In the top-right quadrant are several high-income economies that have higher but stabilising CO2 emissions to abate, and lower levels of existing infrastructure. These countries and regions are relatively small—together, they have a total population of just over 100 million—and they have a greater capacity to pay for the green transition because of their wider tax base. Notably, this quadrant includes some key fossil fuel–producing countries. Oil-exporting nations have the added challenge of transforming their economies to green amid a gradual decline in demand and export revenues, in addition to finding money for transition costs and fossil fuel tax replacement.

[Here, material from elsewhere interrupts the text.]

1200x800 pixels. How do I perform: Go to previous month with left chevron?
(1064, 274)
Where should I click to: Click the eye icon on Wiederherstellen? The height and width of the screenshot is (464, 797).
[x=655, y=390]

In the top-left quadrant, we find developed economies such as the US, Europe and parts of Asia-Pacific. Their combined GDP, US$47 trillion, represents more than half of the world’s GDP. Their ability to pay for the transition is greater due to having wealthier populations and relatively efficient tax systems. But these countries and regions also have higher, albeit falling, CO2 emissions to abate, and more existing infrastructure to transition to green. Their populations’ relative wealth means these economies are more likely to transfer the transition costs onto consumers. The decision whether to spread the costs across taxpayers or to increase charges to consumers is a sensitive issue, and will become even more so as costs of living increase. COVID-era borrowing also means that many governments will have to make difficult trade-offs that will not always benefit the green transition.